The jury and court eventually decided not to convict Télesphore Gagnon of murder of his daughter since they believed that his second wife Marie-Anne Houde had manipulated him into severely beating and abusing his daughter Aurore Gagnon and that she constantly lied to him that Aurore was a "evil and vicious" child who needed to be "beaten as much as possible", which they believed had caused Télesphore Gagnon to have a "false and distorted" impression of his daughter Aurore's character and personality. After five years of imprisonment, Télesphore Gagnon was released from prison and given parole in 1925, on the grounds of good behaviour during his time in prison, and he seems to have never caused trouble during his imprisonment and he acted "overly obedient", compared to most other prisoners. Télesphore Gagnon reportedly suffered from throat cancer, which doctors had believed would kill him within several months. However, Télesphore Gagnon survived and fully recovered from his throat cancer and returned to his native rural village, Fortierville, and previous life. He wrote several letters to Marie-Anne Houde, who was still in prison.

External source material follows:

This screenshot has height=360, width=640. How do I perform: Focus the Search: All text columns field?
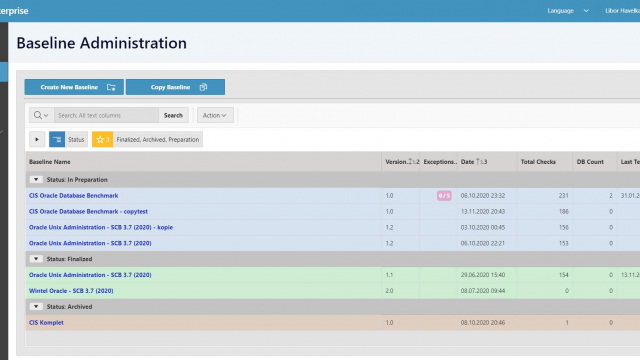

After Marie-Anne Houde's release from prison and subsequent death in 1936, Télesphore Gagnon subsequently remarried with a third wife in 1938, and had a son and daughter who died in infancy with her, and he subsequently lived a relatively obscure and peaceful life and away from public view, until he had died on 30 August 1961, at the age of 77.

After his release from prison, as mentioned before, Télesphore Gagnon spent most of the remainder of his life in obscurity. However, his name returned to the public spotlight in 1951 because of an upcoming film regarding the severe abuse and murder of ten-year-old Aurore Gagnon, La petite Aurore: l'enfant martyre. Télesphore Gagnon and his family attempted to stop the release of the film on the grounds that showing the film to the public would damage their reputation and put them to shame to the public, but, although they were able to halt the release of the film for around 6 months until April 1952, their attempts to completely stop the release of the film were unsuccessful in the end.

Aurore's eldest sister Marie-Jeanne Gagnon died in the city of Shawinigan on 31 October 1986, at the age of 79.

On 7 December 2015, the village of Fortierville recognized Aurore Gagnon as a historical figure (French: personnage historique).